• _Text segment_:
*** Begin section ***

Smokehouse and Cellar

I’m going to keep this review short and sweet…actually make that short and smoky.

It’s been the talk of the town for the past two weeks since its opening, you know the place? Of course you do! It’s called Smokehouse and Cellar and you HAVE to get yourself down there.

Situated across from Spinningfields at 18 Lloyd Street, the restaurant’s basement digs are the epitome of smokehouse-cool. Large, brass Pulsner Urquell tanks sit proudly in the midst of the tables; a mostly-wood interior combined with shiny metals and exposed copper light fixtures provide a high-class-hoe-down mood.

We took our seats and agreed – this was a mighty handsome joint.

Looking over the extensive menu, spoilt for choice is most definitely an understatement. I had already picked my orders for future trips before placing my starter order with our friendly and knowledgeable server who in hindsight I really wish I had asked to be my friend – she was fun AND worked in a smokehouse – the perfect foundation for friendship.

I went for wings.


Considering their “XL” description, I was a little bit disappointed with their size. Excitedly imagining pterodactyl portions, there was nothing which indicated these chick’s wings had pumped their biceps any harder than your average lazy hen, however with a price point of £5.95, I felt this was fair for the portion you received.

Opting for the Honey Jerk BBQ coating, the wings arrived piping hot, shining with a succulent glaze. The meat was juicy and flavourful, with just the right balance of sweet and heat.

With a so many sumptuous starters to choose from, I’m looking forward to making a bolder choice on my next visit; however if you’re looking for a safe order, I’d definitely opt for the wings as the perfect warm-up for the main event.

Next up came the burger, the “Pitmaster Meat Stack”, self-proclaimed meat king of the lot. A combination of low-and-slow cooked meats, I couldn’t resist sampling the best of what the Smokehouse had to offer in between two fluffy buns. It’s tagline? “Not for the faint hearted.”

Challenge accepted.

The burger arrived, a miniature mountain on a wooden serving platter. Struggling to pick it up, I admitted defeat at my inability to get my chops around it and resorted to dissecting some of the key components before tackling the monster again.


Tearing slices of USDA beef brisket from its humble abode, these moan-inducing morsels hardly needed chewing. Falling apart effortlessly, I was seriously impressed with some of the softest mouthfuls of house-smoked BBQ I’ve had this side of the Atlantic.

*** End section ***

Pick up the Smokehouse and Cellar restaurant review after its last sentence and continue it in the same voice.

• _Supplied entries_:
*** Begin section ***

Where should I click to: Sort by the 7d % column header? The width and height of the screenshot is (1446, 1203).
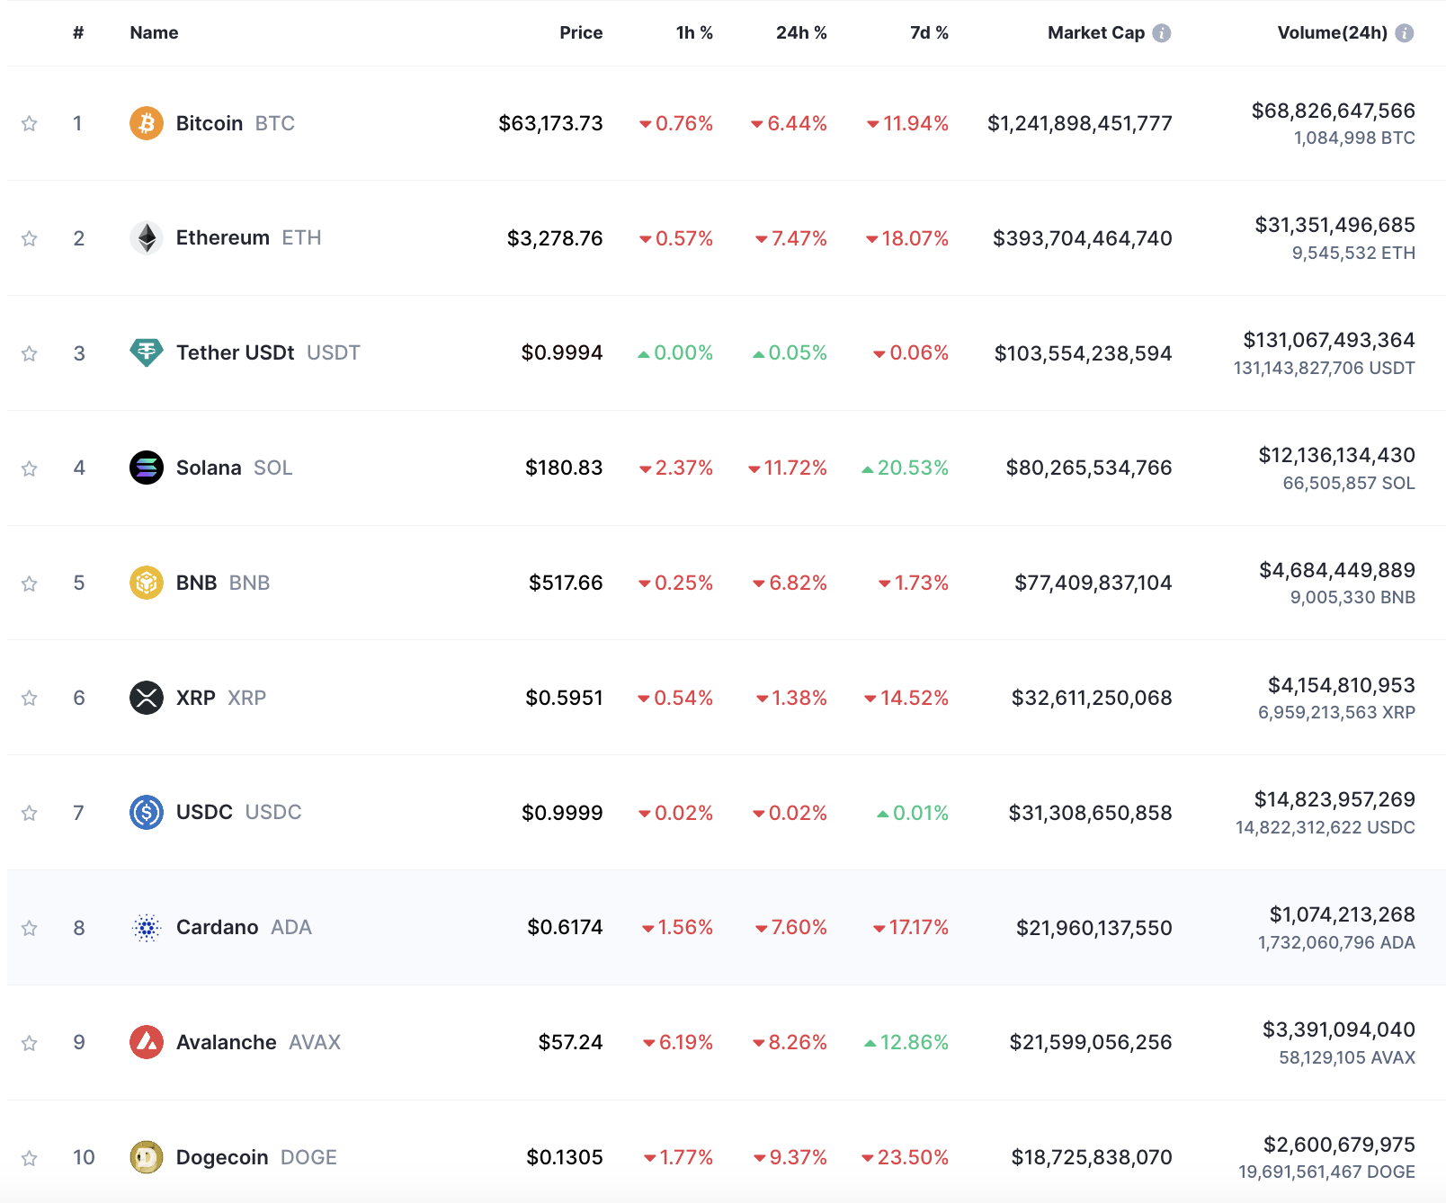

*** End section ***
*** Begin section ***

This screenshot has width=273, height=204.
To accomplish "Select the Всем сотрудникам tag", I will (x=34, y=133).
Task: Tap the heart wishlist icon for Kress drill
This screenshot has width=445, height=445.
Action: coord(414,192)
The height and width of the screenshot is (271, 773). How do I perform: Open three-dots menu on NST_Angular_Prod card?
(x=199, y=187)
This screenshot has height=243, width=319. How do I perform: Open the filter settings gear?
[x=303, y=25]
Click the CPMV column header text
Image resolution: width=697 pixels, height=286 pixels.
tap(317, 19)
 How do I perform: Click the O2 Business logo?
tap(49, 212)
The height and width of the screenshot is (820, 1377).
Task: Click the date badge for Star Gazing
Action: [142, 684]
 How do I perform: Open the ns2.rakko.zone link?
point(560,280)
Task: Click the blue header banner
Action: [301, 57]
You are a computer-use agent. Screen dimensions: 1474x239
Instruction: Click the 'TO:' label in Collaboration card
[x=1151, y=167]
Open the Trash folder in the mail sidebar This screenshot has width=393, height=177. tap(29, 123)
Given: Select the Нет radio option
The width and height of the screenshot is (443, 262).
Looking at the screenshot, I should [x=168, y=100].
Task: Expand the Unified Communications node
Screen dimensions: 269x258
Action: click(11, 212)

*** End section ***

• _Task response_:
Similarly decadent, the pulled pork was moist and tender. Smothered in house BBQ sauce, the balance of tangy house rub with sweet sauce gave the burger the ultimate southern-comfort element giving it an additional delicious dimension.

Now at a more compact size, I took the burger with both hands now able to fully appreciate the marriage of flavours which combined contrasting meaty, rich textures with sweet chilli jam, crispy-fried onions, fresh bites of lettuce and crunchy red onion.


A very satisfactory burg.

My only negative with this particular pile-up, was the dryness of the double stack patties. Boasting its glorious meaty-ness in the menu description, I was a little disappointed to find the burger portion of the stack overcooked and lacking in seasoning. A minor thing overall however I feel this could be easily improved with a more tender chuck of meat, and since we’re getting crazy over here, why not throw in a miniature pan of gravy for the ultimate moist-maker?

The beer-battered onion rings were crackling-ly crisp, chunky with succulent sweet bites of white onion lying under its savoury coating. Definitely order these.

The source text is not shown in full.